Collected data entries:
━━━━━━━━━━
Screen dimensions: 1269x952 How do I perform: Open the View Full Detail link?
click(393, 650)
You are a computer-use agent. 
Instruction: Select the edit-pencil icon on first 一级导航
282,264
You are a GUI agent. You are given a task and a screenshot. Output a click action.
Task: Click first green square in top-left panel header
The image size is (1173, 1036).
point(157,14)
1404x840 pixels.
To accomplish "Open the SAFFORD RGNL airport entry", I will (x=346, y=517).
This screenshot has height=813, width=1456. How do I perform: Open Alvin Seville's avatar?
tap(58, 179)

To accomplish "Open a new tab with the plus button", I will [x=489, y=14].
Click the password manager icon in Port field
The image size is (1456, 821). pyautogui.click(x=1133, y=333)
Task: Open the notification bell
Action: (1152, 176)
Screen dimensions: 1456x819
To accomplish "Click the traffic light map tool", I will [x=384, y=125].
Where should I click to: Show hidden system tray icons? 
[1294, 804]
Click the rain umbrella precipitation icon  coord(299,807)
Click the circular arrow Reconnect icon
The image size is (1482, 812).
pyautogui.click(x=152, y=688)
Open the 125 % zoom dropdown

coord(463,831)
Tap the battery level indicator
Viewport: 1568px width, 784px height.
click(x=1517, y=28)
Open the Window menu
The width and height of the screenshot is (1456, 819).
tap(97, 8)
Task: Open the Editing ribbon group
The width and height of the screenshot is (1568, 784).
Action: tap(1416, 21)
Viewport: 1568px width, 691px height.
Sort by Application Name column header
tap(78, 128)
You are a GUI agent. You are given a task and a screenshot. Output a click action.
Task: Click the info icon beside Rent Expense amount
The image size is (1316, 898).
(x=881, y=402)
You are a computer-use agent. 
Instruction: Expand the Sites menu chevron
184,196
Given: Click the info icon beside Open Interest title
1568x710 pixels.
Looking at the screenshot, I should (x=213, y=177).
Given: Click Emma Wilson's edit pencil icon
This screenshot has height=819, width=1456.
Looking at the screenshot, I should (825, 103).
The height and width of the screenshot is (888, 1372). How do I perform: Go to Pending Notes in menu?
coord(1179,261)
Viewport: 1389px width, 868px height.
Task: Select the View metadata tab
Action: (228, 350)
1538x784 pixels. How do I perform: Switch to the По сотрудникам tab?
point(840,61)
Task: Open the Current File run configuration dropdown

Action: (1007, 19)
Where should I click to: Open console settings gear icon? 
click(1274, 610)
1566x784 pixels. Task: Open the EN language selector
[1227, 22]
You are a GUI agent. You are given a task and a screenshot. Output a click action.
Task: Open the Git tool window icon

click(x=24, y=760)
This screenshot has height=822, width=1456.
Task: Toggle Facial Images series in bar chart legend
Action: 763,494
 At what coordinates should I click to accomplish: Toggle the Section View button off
━━━━━━━━━━
■ Problem to solve
Work through the records above and count the lines that hold the string "will". Please give only that figure.

■ Answer to the problem
3